お客様からは、Amazon Bedrock で極めて強力かつ正確な FM を生成 AI アプリケーションのために使用できることについての喜びの声が寄せられています。ただし、一部のユースケースでは、これらのモデルに関連するレイテンシーは理想的ではありません。さらに、お客様は、生成 AI アプリケーションを数十億のユーザーインタラクションにスケールする際に、より優れた料金パフォーマンスを求めています。レイテンシーを低減し、ユースケースのコスト効率を高めるために、お客様はより小さなモデルに目を向けています。しかし、一部のユースケースでは、より小さなモデルでは最適な精度を提供できません。モデルをファインチューニングするには、質の高いラベル付きデータセットを作成し、お客様のユースケース向けにモデル精度を高めるための追加のスキルセットが必要です。
Amazon Bedrock Model Distillation では、知識転送のプロセスを使用して、より小さなサイズの生徒モデルの精度を高め、より高性能な教師モデルを模倣できます。任意の教師モデルから同じファミリーの生徒モデルに知識を転送することで、特定のユースケースでは、元の大きなモデルよりも最大 5 倍高速で、最大 75% 低コストの蒸留モデルを作成できます。また、検索拡張生成 (RAG) などのユースケースでは、精度の低下が 2% 未満です。
仕組み
Amazon Bedrock Model Distillation は、教師モデルからの応答を生成し、独自のデータ合成を追加することで教師モデルからの応答生成を改善して、生徒モデルをファインチューニングします。
Amazon Bedrock は、さまざまなデータ合成手法を用いて、教師モデルからの応答生成を強化し、質の高いファインチューニングデータセットを作成します。これらの手法は、特定のユースケースに合わせてカスタマイズされています。例えば、Amazon Bedrock は、同様のプロンプトを生成することでトレーニングデータセットを拡張し、ファインチューニングデータセットの量を効果的に増やすことができます。

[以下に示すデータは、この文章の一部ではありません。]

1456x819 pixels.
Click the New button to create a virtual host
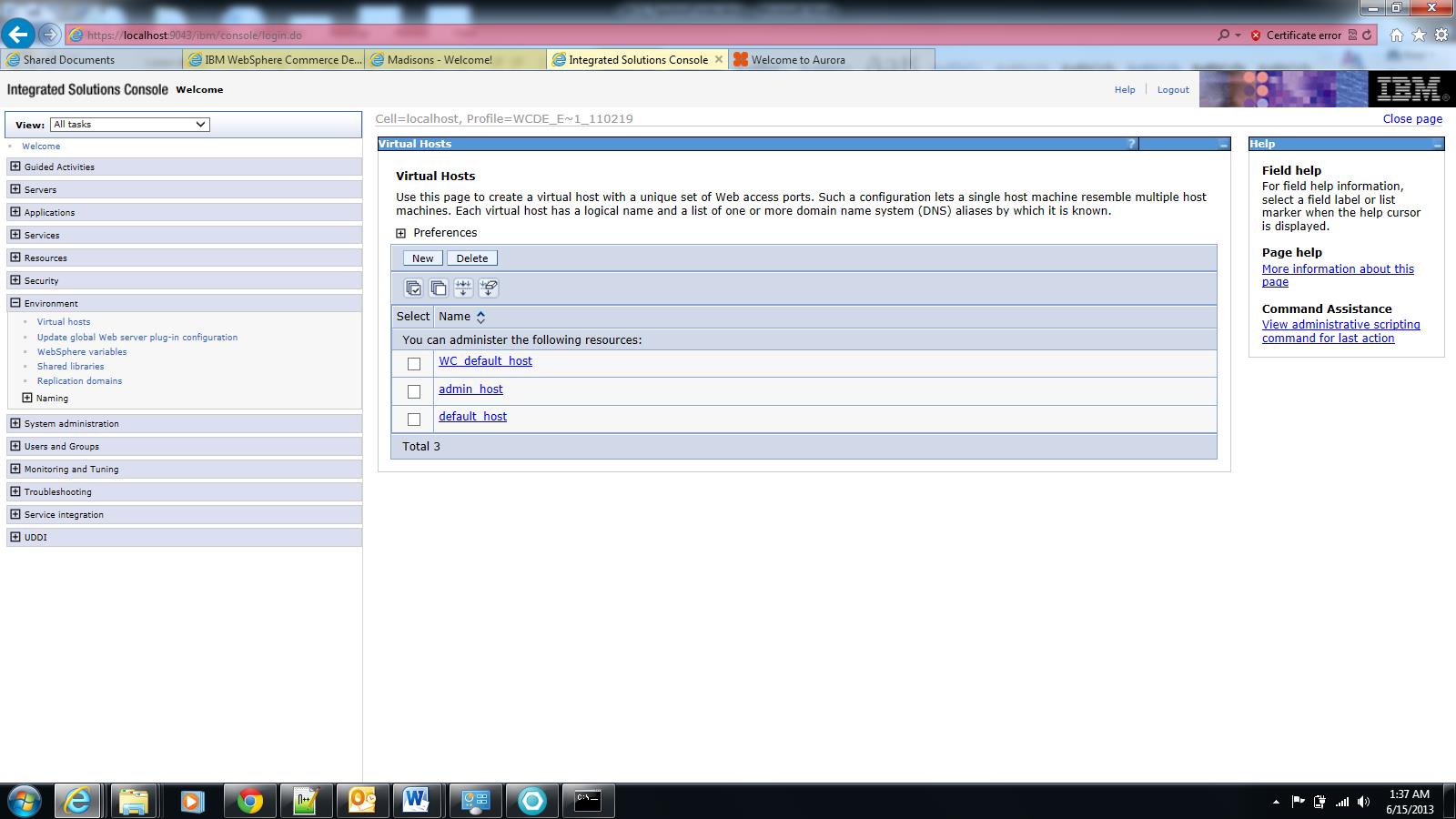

あるいは、提供されたプロンプトと応答のペアをゴールデンサンプルとして使用することで、質の高い教師応答を生成することもできます。プレビューでは、Amazon Bedrock Model Distillation は、Anthropic、Meta、および Amazon モデルをサポートしています。

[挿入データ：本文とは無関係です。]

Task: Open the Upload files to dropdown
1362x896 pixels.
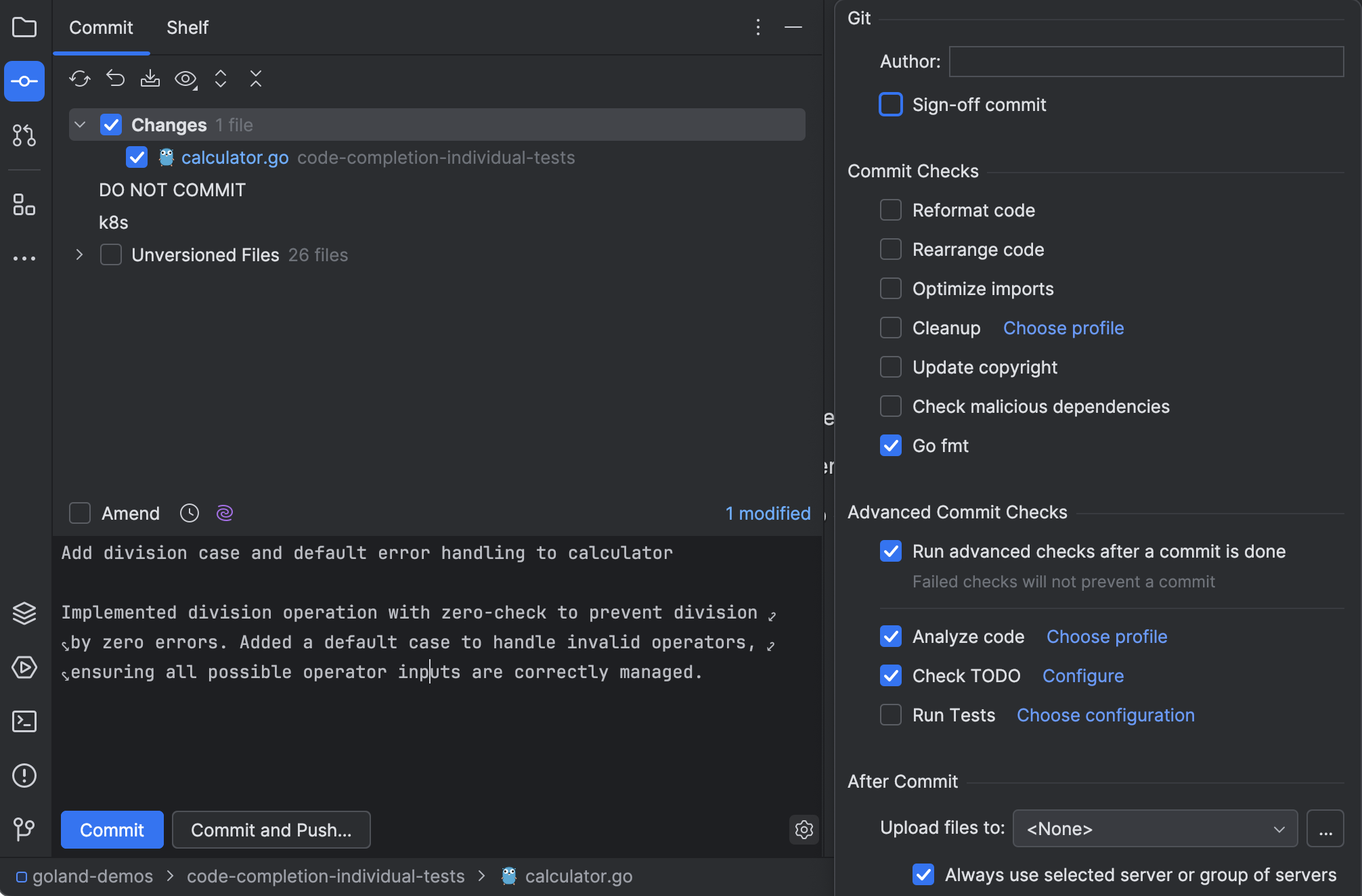Action: 1154,828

Amazon Bedrock Model Distillation の使用を開始する
使用を開始するには、Amazon Bedrock コンソールに移動し、左側のナビゲーションペインで [カスタムモデル] を選択します。ファインチューニング、蒸留、継続的な事前トレーニングの 3 つのカスタマイズ方法をご使用いただけるようになりました。
モデル蒸留を使用してモデルのファインチューニングを開始するには、[蒸留ジョブを作成] を選択します。
蒸留モデル名とジョブ名を入力します。
その後、教師モデルを選択し、選択した教師モデルに基づいて、使用可能な生徒モデルのリストから生徒モデルを選択します。教師モデルと生徒モデルは同じファミリーに属している必要があります。例えば、教師モデルとして Meta Llama 3.1 405B Instruct モデルを選択した場合、生徒モデルとして選択できるのは Llama 3.1 70B または 8B Instruct モデルのいずれかのみです。
合成データを生成するには、教師モデルによって生成される応答を決定する推論パラメータである [最大応答長] の値を設定します。Amazon Simple Storage Service (Amazon S3) バケットにある蒸留入力データセットを選択します。この入力データセットは、ユースケース用のプロンプトまたはプロンプトと応答のゴールデンペアを示します。入力ファイルは、モデルに応じたデータセット形式である必要があります。詳細については、「Amazon Bedrock ユーザーガイド」の「Prepare the datasets」にアクセスしてください。
その後、蒸留出力メトリクスデータと、ユーザーに代わって Amazon S3 に書き込むための許可を保存する Amazon S3 の場所を設定した後、[蒸留ジョブを作成] を選択します。
蒸留ジョブが正常に作成されたら、[ジョブ] タブでトレーニングの進行状況を追跡でき、モデルは [モデル] タブで使用できるようになります。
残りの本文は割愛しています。